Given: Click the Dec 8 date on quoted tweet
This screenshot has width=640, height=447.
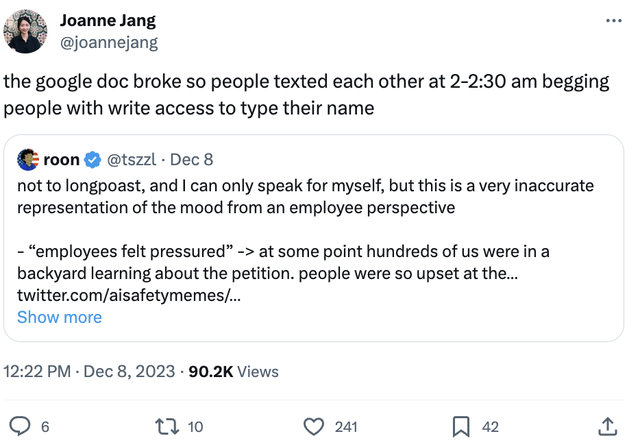Looking at the screenshot, I should [192, 159].
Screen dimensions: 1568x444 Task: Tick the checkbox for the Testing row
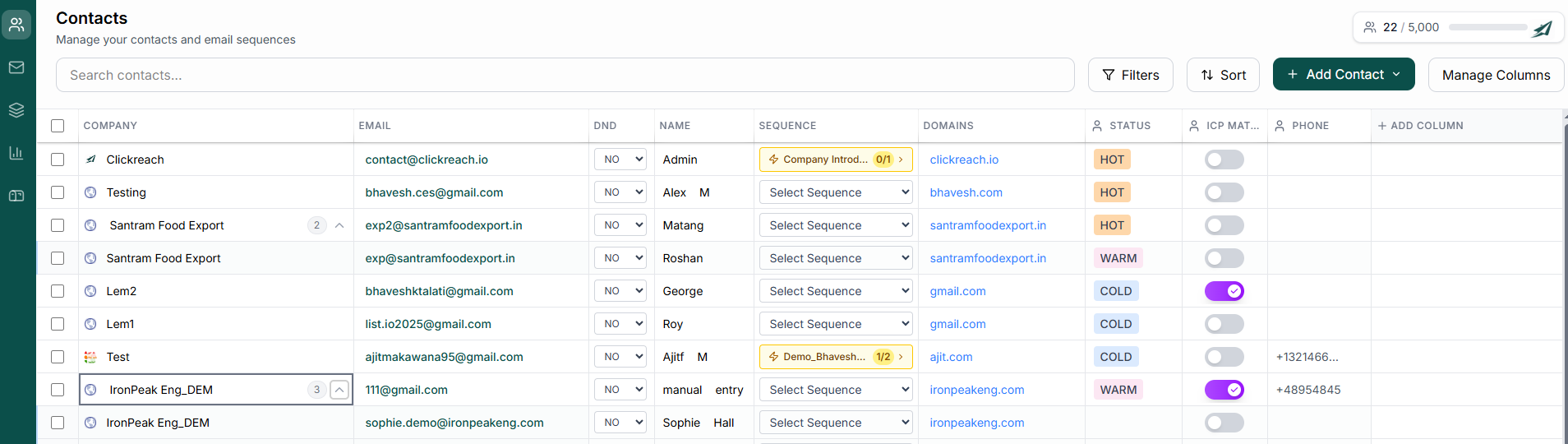click(58, 192)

********************

#### [What to work on]
Reproduce the listing above with "quoted tweet" replaced by "original tweet" and everything else unchanged, omitting the pictures.

#### [Complete output]
Given: Click the Dec 8 date on original tweet
This screenshot has width=640, height=447.
Looking at the screenshot, I should [192, 159].
Screen dimensions: 1568x444 Task: Tick the checkbox for the Testing row
click(58, 192)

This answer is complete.